Now, the binary output files have a final block line, marked by 'f', one might consider to use it as an additional consistency check to accept a block as valid, instead of being read as another 1 line block type: https://theory.gsi.de/~smash/userguide/2.1/format_binary_.html current code:
elif (block_type == 'f'):
n_event = np.fromfile(bfile, dtype='i4', count=1)[0]
return {'type': block_type,
'nevent': n_event}
# got file end block
However, given the context that we are dealing with (a secondary script that it is used only by expert users or, for the analysis, only under safe (i.e.g finished runs) conditions) I don't think that this is a urgent or even a necessary improvement...
The script
read_binary_output.py
read blocks, not events, and it is used in a couple of analysis tests, _test/energy_scan/mult_andspectra.py and test/densities/CalcDensityEvolution.py, that should be applied only to correctly fully executed runs. I don't know how many people uses it, it's part of the analysis, not of the main SMASH repository. I personally never used it.

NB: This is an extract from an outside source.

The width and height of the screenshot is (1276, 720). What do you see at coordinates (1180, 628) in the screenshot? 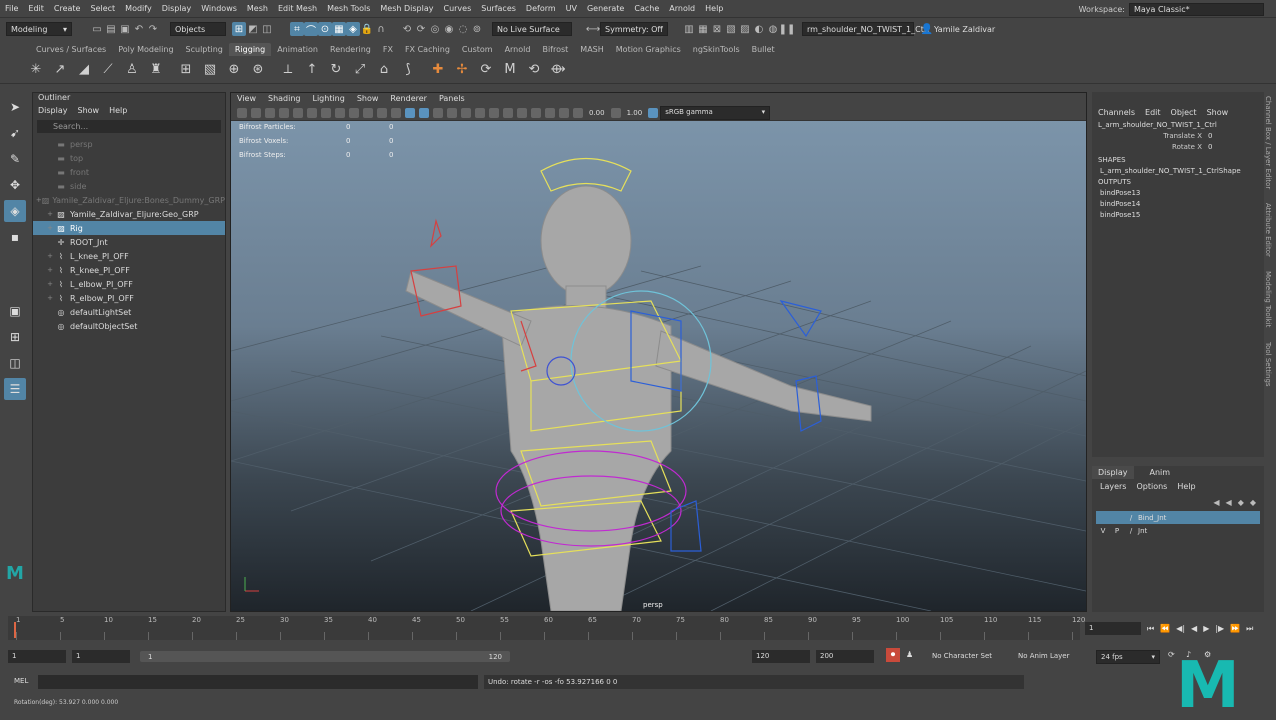
I see `step-back-frame-icon: ◀|` at bounding box center [1180, 628]. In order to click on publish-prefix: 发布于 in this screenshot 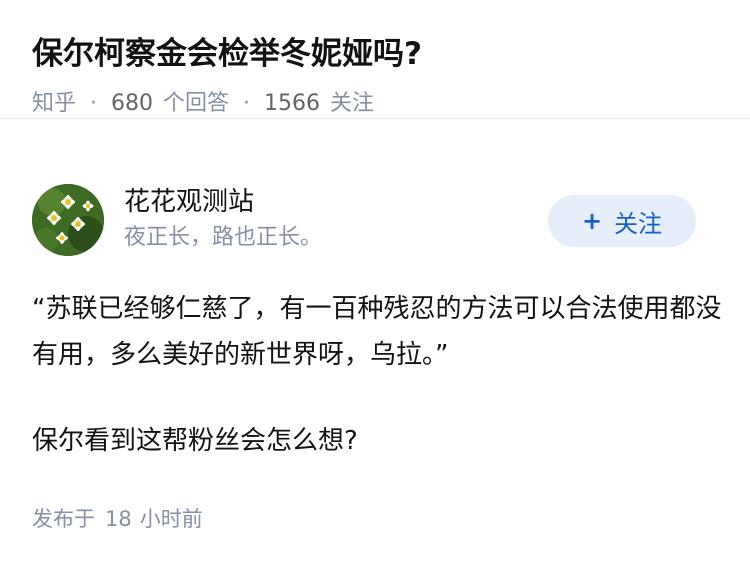, I will do `click(64, 519)`.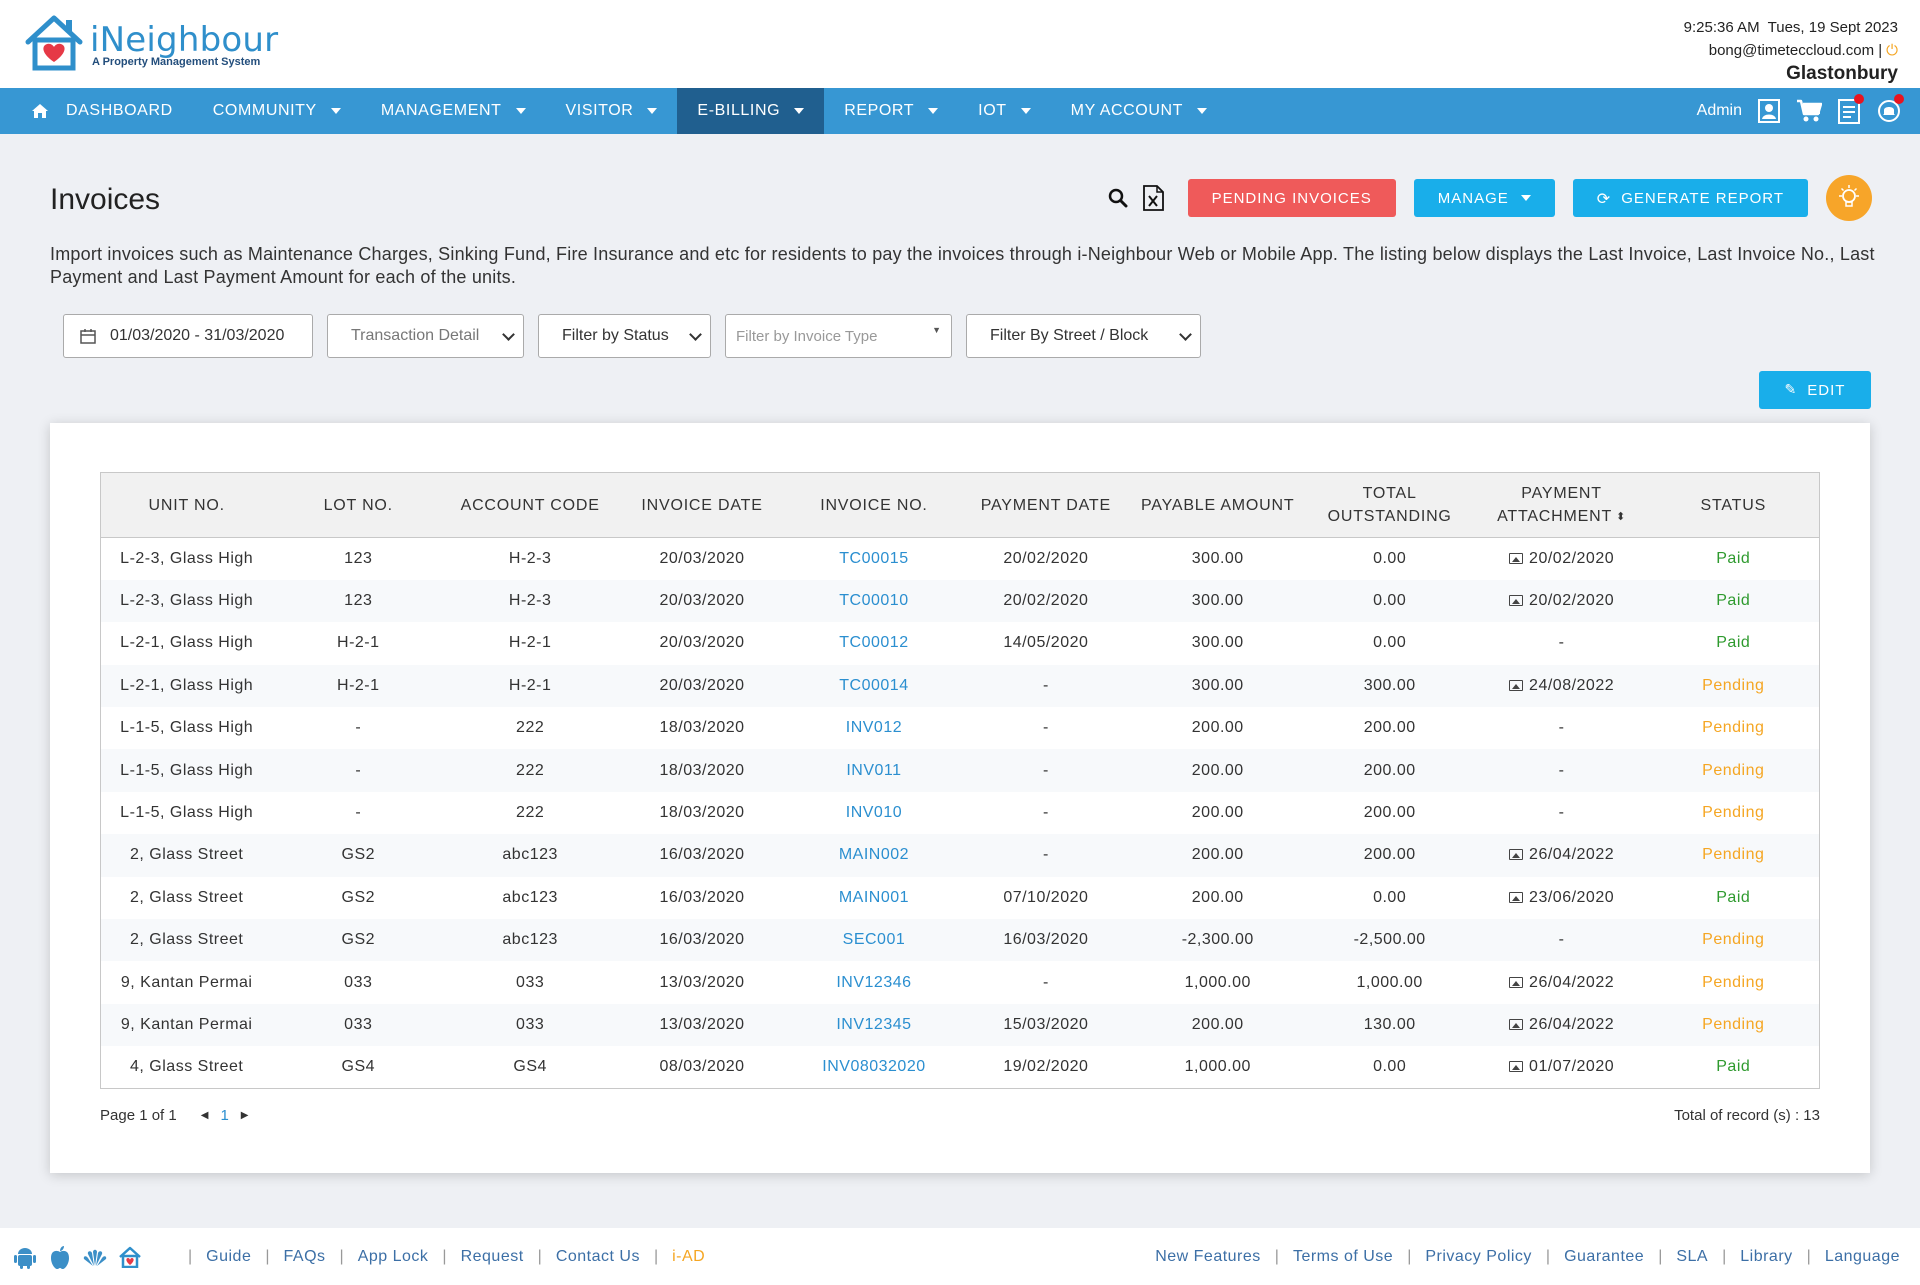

Just as a side comment. I can say that I basically always use it when analyzing the binary output. It's very convenient. Not sure about everyone else though ...
@gabriele-inghirami Thanks for taking time to give me some more detailed explanation. To be honest I am still a bit puzzled. If you manually deleted few bytes and the python script reads without complaining and gets wrong data, I guess something is to be fixed. It is definitely a suspicious situation to my taste. Now, you have a valid point that this happens in a scenario in which the user has given an unfinished
file in input, so basically one could say this is by default something to do at own risk. But if this is (as it seems) a common if not even sensible thing to do to avoid to loose many events that can be used, then one should avoid the behaviour you found. If there is already a way to mark the end of the event (that line marked with 'f'
), one could read it, validate it (to be sure e.g. no field on the line is missing) and if valid declare the event read as valid and usable.
In any case, this is my personal opinion from outside, basically based on the experience that there is only one way to success and definitely a lot more to fail... 😅
Just to second Anna here: I also use this script for almost all my analysis.
It often happens that SMASH produces unfinished runs, for example because the time ended on the cluster, or SMASH crashed for some reason. Often information from these unfinished runs is very useful, so it makes sense for the read-out script to consume all the useful information and stop at the right moment without crash.
This little modification allows the read-in script to read input file until the first broken block without crashing.